## What the exercise asks
Copy each line of the material beneath that holds the word "will".

****************************************

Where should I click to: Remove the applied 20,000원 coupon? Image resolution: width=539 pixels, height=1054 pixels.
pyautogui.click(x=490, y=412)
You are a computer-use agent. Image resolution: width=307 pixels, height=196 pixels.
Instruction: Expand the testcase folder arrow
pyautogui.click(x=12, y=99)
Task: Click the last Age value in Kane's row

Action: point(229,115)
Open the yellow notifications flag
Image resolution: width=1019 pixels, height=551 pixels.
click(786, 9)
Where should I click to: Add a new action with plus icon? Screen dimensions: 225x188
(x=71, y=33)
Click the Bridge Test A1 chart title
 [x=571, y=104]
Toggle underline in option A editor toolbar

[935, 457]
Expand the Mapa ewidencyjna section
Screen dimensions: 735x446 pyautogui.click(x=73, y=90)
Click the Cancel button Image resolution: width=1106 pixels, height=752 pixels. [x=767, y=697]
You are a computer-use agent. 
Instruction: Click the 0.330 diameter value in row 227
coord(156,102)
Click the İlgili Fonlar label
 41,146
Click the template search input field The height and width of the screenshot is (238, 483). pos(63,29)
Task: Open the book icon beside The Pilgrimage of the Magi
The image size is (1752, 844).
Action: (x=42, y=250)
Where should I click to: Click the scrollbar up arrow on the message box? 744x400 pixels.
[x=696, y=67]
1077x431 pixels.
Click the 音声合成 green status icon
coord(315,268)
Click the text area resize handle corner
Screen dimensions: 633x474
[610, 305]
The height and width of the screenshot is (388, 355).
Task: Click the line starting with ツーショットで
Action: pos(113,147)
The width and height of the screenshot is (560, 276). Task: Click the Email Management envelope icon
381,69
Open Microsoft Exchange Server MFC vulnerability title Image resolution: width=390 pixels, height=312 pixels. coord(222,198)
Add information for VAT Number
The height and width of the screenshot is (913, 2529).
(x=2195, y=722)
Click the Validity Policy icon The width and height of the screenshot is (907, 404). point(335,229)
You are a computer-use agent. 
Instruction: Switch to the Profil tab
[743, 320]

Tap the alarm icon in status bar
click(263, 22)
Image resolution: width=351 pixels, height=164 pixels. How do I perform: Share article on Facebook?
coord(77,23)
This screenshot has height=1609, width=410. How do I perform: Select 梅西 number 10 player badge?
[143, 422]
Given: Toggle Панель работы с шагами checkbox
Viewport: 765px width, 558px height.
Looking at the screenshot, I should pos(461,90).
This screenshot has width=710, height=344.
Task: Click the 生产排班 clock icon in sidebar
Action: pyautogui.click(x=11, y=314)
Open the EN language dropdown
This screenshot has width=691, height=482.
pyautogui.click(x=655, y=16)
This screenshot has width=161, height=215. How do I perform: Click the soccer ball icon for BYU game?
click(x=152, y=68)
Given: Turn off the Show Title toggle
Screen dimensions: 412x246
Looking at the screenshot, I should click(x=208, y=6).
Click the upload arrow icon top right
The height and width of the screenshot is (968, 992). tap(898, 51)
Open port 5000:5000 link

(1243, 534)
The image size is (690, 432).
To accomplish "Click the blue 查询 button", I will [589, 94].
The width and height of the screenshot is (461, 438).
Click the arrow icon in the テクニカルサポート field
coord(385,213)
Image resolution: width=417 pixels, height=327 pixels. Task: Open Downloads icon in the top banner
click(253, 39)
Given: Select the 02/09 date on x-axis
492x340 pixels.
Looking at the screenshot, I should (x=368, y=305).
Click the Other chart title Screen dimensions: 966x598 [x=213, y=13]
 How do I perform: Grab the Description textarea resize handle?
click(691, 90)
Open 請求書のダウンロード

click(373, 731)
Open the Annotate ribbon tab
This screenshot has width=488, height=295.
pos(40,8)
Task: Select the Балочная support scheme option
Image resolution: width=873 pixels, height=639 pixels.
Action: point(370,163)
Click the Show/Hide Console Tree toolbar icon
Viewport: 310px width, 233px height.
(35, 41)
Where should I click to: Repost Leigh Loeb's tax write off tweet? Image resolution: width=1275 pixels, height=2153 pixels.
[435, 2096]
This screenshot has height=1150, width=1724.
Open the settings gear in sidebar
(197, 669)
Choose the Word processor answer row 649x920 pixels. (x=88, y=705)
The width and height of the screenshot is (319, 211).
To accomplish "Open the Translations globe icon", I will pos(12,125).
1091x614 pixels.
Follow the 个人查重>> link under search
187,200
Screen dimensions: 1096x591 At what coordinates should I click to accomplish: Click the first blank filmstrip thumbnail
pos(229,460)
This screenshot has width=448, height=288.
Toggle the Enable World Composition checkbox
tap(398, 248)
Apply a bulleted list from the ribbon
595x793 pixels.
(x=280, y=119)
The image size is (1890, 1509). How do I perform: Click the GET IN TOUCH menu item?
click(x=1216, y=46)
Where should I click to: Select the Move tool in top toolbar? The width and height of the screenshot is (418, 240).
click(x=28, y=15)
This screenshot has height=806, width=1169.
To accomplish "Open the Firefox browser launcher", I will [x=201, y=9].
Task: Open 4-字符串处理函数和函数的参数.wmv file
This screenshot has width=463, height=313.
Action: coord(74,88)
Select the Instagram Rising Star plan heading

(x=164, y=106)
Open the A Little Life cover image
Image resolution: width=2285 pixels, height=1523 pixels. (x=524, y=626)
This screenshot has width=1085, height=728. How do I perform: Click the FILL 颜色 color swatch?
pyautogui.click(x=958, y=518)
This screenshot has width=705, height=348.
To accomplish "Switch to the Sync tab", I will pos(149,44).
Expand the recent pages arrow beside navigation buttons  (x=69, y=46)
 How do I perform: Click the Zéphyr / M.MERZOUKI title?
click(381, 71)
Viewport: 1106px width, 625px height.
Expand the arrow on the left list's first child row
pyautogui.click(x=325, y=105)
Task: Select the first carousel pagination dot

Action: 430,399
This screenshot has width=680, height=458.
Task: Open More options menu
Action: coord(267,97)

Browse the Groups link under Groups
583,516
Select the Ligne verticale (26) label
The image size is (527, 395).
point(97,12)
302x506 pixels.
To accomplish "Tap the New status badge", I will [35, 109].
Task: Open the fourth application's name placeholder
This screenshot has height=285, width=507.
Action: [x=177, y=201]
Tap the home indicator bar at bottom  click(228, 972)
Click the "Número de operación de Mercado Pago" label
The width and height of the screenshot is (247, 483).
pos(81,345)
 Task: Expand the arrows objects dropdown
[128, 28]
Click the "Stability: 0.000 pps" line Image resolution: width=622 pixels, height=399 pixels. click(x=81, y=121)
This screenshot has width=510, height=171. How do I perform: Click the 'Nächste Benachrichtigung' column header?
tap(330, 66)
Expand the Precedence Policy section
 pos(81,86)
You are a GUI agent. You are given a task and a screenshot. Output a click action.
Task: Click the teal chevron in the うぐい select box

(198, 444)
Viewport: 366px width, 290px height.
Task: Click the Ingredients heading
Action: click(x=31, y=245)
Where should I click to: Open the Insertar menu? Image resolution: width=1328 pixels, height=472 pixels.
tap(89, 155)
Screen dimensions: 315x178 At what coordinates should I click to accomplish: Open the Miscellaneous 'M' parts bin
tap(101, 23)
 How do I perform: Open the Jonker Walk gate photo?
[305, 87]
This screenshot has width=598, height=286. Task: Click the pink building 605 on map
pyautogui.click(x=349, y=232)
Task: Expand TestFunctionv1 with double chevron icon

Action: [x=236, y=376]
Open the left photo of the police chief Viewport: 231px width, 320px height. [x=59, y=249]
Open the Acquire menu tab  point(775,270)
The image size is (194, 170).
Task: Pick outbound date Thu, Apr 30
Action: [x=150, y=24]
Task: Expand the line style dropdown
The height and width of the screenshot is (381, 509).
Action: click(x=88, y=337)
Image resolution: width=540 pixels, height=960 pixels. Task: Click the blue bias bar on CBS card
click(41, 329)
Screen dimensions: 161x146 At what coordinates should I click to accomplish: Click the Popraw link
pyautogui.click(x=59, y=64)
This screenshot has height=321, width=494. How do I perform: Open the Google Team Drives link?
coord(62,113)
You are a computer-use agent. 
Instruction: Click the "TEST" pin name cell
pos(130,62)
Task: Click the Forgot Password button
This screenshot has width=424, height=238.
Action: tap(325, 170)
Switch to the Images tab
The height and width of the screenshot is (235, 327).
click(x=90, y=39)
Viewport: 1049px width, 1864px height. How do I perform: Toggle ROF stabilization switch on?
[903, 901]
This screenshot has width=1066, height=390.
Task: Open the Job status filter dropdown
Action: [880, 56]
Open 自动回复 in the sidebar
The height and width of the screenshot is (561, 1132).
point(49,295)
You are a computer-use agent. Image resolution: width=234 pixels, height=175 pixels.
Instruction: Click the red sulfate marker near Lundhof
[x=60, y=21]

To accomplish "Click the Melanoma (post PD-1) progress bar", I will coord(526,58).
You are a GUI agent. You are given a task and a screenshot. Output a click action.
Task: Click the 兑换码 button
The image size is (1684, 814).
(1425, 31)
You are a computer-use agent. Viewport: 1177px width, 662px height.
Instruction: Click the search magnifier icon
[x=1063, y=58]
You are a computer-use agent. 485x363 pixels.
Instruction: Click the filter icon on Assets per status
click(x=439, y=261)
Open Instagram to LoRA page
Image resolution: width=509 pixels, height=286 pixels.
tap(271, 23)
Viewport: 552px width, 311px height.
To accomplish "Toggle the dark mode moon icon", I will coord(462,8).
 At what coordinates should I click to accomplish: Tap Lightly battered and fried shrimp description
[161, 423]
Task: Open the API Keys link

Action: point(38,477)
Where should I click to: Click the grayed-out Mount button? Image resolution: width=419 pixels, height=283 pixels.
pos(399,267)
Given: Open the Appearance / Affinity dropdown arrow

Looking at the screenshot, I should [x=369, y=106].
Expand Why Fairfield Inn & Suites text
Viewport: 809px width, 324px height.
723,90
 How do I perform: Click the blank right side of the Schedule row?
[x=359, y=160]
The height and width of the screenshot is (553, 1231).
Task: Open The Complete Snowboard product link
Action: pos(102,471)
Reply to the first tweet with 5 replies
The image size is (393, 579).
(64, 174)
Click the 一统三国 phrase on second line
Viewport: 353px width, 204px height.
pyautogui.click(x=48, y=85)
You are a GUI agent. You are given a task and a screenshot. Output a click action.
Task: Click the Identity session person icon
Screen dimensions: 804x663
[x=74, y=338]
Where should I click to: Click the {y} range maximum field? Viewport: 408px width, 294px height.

****************************************

## Written response
To accomplish "Click the blue 查询 button", I will [589, 94].
To accomplish "Open the Translations globe icon", I will pos(12,125).
To accomplish "Open the Firefox browser launcher", I will [x=201, y=9].
To accomplish "Switch to the Sync tab", I will pos(149,44).
To accomplish "Tap the New status badge", I will [35, 109].
To accomplish "Click the Melanoma (post PD-1) progress bar", I will coord(526,58).
To accomplish "Toggle the dark mode moon icon", I will coord(462,8).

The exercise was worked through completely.